Taura Kojiro, De Minicis Samuele, Seki Ekihiro, Hatano Etsuro, Iwaisako Keiko, Osterreicher Christoph H, Kodama Yuzo, Miura Kouichi, Ikai Iwao, Uemoto Shinji, Brenner David A
Department of Medicine, School of Medicine, University of California, San Diego, California, USA.
Gastroenterology. 2008 Nov;135(5):1729-38. doi: 10.1053/j.gastro.2008.07.065. Epub 2008 Aug 3.

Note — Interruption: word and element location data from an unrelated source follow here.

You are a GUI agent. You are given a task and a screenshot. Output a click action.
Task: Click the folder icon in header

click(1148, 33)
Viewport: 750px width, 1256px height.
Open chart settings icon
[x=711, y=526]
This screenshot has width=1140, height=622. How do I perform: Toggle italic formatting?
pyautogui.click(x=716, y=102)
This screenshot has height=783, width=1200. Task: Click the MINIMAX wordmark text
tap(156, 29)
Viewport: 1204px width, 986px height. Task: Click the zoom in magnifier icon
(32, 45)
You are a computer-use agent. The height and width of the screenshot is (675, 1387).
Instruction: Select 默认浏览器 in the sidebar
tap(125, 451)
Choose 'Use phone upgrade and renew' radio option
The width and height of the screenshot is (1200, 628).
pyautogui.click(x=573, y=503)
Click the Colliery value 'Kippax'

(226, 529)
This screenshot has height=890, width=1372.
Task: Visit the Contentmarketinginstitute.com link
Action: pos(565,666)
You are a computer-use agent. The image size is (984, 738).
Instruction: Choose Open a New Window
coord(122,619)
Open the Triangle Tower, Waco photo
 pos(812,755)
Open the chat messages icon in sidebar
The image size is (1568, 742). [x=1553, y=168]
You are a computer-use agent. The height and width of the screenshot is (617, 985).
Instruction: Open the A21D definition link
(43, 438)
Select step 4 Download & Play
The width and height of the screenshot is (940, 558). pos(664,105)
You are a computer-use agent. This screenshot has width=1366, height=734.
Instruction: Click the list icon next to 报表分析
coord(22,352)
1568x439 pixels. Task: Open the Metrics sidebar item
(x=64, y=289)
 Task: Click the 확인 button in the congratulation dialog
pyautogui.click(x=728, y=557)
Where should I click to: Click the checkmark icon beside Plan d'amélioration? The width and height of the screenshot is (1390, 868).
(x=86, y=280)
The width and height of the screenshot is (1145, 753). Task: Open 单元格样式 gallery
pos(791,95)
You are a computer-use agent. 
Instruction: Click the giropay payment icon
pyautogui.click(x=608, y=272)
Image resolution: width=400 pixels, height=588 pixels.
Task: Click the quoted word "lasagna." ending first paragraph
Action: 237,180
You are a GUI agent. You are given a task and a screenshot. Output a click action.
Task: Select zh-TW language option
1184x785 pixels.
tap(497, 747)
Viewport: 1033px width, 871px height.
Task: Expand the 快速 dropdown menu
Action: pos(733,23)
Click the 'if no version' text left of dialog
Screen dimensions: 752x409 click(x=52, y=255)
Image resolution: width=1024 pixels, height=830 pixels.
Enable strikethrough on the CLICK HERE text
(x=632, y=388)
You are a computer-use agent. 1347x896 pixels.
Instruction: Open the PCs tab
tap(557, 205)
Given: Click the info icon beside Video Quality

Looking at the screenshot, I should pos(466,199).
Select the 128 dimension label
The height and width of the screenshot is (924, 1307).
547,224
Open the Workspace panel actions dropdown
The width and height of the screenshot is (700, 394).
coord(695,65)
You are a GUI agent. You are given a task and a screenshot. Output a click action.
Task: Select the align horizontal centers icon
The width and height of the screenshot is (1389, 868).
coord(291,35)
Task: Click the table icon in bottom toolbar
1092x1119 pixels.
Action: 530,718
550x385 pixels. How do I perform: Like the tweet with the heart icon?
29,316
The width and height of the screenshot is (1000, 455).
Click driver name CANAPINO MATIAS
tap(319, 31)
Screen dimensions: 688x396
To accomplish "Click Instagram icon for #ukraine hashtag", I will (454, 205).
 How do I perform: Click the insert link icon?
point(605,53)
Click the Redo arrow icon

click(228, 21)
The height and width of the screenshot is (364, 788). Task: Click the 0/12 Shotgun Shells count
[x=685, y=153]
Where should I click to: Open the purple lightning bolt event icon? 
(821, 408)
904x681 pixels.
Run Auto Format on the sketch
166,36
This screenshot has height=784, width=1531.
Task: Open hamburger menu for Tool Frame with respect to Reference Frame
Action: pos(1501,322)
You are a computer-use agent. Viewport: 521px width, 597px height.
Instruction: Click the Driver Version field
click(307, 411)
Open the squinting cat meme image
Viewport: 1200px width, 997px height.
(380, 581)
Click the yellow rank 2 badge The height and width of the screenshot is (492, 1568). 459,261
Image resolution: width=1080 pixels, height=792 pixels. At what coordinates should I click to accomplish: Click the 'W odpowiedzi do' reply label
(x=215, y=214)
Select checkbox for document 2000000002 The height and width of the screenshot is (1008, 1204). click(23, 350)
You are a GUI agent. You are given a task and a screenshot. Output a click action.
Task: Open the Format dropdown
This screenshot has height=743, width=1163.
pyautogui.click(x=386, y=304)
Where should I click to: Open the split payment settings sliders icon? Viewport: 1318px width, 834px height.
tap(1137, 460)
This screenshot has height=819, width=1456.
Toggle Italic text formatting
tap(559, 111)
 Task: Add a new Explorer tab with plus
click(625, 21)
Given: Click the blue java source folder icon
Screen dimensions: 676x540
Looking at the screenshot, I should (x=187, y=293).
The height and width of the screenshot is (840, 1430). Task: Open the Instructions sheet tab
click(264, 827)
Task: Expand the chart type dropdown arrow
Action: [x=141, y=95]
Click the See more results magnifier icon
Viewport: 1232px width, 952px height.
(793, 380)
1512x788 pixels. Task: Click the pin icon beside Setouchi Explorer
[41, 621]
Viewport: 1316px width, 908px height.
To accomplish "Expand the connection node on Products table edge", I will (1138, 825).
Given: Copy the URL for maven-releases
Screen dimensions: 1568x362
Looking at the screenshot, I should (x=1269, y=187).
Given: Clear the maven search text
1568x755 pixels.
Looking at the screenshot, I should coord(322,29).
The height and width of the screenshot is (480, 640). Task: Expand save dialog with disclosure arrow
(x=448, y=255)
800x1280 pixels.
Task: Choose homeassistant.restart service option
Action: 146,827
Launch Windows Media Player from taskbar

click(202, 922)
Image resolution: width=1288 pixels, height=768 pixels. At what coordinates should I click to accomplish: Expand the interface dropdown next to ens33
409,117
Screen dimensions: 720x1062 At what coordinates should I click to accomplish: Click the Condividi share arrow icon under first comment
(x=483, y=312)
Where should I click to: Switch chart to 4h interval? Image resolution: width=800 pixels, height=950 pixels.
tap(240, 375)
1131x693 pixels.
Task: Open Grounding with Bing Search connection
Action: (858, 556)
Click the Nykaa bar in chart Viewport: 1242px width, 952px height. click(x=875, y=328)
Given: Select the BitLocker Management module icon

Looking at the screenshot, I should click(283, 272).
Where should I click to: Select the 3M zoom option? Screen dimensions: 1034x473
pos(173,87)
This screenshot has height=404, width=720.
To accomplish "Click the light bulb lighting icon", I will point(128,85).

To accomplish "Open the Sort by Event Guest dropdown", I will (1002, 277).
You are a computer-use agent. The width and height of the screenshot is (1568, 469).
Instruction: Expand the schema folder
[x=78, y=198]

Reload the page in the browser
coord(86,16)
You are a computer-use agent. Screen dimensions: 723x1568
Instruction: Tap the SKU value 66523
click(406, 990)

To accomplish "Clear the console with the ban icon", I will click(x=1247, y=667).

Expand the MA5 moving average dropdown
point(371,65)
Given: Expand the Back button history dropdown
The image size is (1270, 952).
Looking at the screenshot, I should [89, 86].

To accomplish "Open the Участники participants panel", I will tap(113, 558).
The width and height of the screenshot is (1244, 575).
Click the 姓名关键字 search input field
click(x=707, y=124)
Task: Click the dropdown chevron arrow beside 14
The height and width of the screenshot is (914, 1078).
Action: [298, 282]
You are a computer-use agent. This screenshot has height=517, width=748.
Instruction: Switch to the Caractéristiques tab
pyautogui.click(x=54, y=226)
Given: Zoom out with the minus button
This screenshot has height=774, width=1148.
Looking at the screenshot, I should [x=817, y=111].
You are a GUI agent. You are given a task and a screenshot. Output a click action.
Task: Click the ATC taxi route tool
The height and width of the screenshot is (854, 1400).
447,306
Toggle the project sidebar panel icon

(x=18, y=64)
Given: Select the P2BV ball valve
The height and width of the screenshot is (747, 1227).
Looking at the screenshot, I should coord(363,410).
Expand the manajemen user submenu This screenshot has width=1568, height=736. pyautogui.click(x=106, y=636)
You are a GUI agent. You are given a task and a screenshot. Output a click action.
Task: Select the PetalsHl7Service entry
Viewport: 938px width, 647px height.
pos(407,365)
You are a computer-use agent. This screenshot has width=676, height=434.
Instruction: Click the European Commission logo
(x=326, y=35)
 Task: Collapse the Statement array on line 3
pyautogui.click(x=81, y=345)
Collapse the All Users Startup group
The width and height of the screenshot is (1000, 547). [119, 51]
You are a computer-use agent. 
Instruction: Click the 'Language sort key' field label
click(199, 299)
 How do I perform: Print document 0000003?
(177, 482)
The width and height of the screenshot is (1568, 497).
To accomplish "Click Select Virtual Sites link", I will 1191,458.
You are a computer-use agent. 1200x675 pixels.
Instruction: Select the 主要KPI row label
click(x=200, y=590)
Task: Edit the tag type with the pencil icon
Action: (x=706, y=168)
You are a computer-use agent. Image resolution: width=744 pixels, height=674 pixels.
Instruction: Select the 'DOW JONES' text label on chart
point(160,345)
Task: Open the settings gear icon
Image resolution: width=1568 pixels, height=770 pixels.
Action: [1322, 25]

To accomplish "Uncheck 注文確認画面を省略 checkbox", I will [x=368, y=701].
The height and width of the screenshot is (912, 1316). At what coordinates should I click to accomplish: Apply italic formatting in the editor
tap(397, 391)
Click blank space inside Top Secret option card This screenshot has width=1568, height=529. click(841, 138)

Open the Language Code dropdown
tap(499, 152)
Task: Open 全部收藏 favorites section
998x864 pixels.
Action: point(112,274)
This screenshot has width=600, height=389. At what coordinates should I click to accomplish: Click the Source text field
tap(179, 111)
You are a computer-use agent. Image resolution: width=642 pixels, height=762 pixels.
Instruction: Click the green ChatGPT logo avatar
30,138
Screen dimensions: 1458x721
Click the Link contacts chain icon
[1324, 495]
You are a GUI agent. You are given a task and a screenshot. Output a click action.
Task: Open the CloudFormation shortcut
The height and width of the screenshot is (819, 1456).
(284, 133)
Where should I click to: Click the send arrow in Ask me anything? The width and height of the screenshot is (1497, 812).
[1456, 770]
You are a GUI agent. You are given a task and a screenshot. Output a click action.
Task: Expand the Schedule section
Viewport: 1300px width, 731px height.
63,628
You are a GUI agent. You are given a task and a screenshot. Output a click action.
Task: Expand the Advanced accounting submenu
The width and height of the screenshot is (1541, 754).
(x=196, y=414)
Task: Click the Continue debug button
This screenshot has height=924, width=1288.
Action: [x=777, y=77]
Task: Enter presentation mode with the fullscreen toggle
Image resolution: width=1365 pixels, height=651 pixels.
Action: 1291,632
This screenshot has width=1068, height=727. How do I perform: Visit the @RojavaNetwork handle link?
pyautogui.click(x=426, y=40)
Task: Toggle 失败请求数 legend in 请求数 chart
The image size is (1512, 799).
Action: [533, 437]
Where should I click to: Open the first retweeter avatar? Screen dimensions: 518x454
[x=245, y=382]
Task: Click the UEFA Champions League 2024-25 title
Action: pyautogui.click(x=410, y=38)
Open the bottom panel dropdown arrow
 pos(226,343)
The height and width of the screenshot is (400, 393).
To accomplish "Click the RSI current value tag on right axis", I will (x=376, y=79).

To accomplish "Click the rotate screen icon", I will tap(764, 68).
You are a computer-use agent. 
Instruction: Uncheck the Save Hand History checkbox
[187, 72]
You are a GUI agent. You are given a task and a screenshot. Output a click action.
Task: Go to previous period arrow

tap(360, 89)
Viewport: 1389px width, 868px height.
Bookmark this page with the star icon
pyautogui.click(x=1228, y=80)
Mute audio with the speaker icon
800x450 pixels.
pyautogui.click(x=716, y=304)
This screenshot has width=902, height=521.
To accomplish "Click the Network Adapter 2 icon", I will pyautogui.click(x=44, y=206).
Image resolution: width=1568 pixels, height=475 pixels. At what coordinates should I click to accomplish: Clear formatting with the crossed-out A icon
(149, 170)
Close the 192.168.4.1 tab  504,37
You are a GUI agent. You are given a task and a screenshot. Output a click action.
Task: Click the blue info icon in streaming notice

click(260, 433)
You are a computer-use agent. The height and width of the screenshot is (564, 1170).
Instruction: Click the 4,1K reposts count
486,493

BACKGROUND & AIMS: Although angiogenesis is closely associated with liver fibrosis, the angiogenic factors involved in liver fibrosis are not well characterized. Angiopoietin 1 is an angiogenic cytokine indispensable for vascular development and remodeling. It functions as an agonist for the receptor tyrosine kinase with immunoglobulin G-like and endothelial growth factor-like domains 2 (Tie2) and counteracts apoptosis, promotes vascular sprouting or branching, and stabilizes vessels.
Liver samples from patients with liver fibrosis were evaluated for mRNA expression of angiogenic cytokines. Liver fibrosis was induced in BALB/c mice by either carbon tetrachloride (CCl(4)) or bile duct ligation (BDL). Hepatic stellate cells (HSCs) were isolated from BALB/c mice. We used an adenovirus expressing the extracellular domain of Tie2 (AdsTie2) to block angiopoietin signaling in mice and evaluated its effect on liver fibrosis.
mRNA expression level of angiopoietin 1 was increased in human fibrotic livers and correlated with the expression level of CD31, an endothelial cell marker. During experimental models of murine liver fibrosis, angiopoietin 1 was expressed by activated HSCs. In primary cultures, activated HSCs express and secrete angiopoietin 1 more abundantly than quiescent HSCs, and the inflammatory cytokine tumor necrosis factor-alpha stimulates its expression in an nuclear factor-kappaB-dependent manner. AdsTie2 inhibits angiogenesis and liver fibrosis induced by either CCl(4) or BDL.
These results reveal an angiogenic role of HSCs mediated by angiopoietin 1, which contributes to development of liver fibrosis. Thus, angiogenesis and hepatic fibrosis are mutually stimulatory, such that fibrosis requires angiogenesis and angiogenesis requires angiopoietin 1 from activated HSCs.
尽管血管生成与肝纤维化密切相关,但参与肝纤维化的血管生成因子尚未完全明确。血管生成素1是一种血管生成细胞因子,对血管发育和重塑必不可少。它作为具有免疫球蛋白G样和内皮生长因子样结构域2(Tie2)的受体酪氨酸激酶的激动剂,可抵抗细胞凋亡、促进血管芽生或分支并稳定血管。
对肝纤维化患者的肝脏样本进行血管生成细胞因子mRNA表达评估。通过四氯化碳(CCl₄)或胆管结扎(BDL)诱导BALB/c小鼠发生肝纤维化。从BALB/c小鼠中分离肝星状细胞(HSCs)。我们使用表达Tie2细胞外结构域的腺病毒(AdsTie2)来阻断小鼠体内的血管生成素信号,并评估其对肝纤维化的影响。
血管生成素1在人类纤维化肝脏中的mRNA表达水平升高,且与内皮细胞标志物CD31的表达水平相关。在小鼠肝纤维化实验模型中,血管生成素1由活化的HSCs表达。在原代培养中,活化的HSCs比静止的HSCs更大量地表达和分泌血管生成素1,炎性细胞因子肿瘤坏死因子-α以核因子-κB依赖的方式刺激其表达。AdsTie2可抑制由CCl₄或BDL诱导的血管生成和肝纤维化。
这些结果揭示了由血管生成素1介导的HSCs的血管生成作用,这有助于肝纤维化的发展。因此,血管生成和肝纤维化相互促进,即纤维化需要血管生成,而血管生成需要活化的HSCs产生的血管生成素1。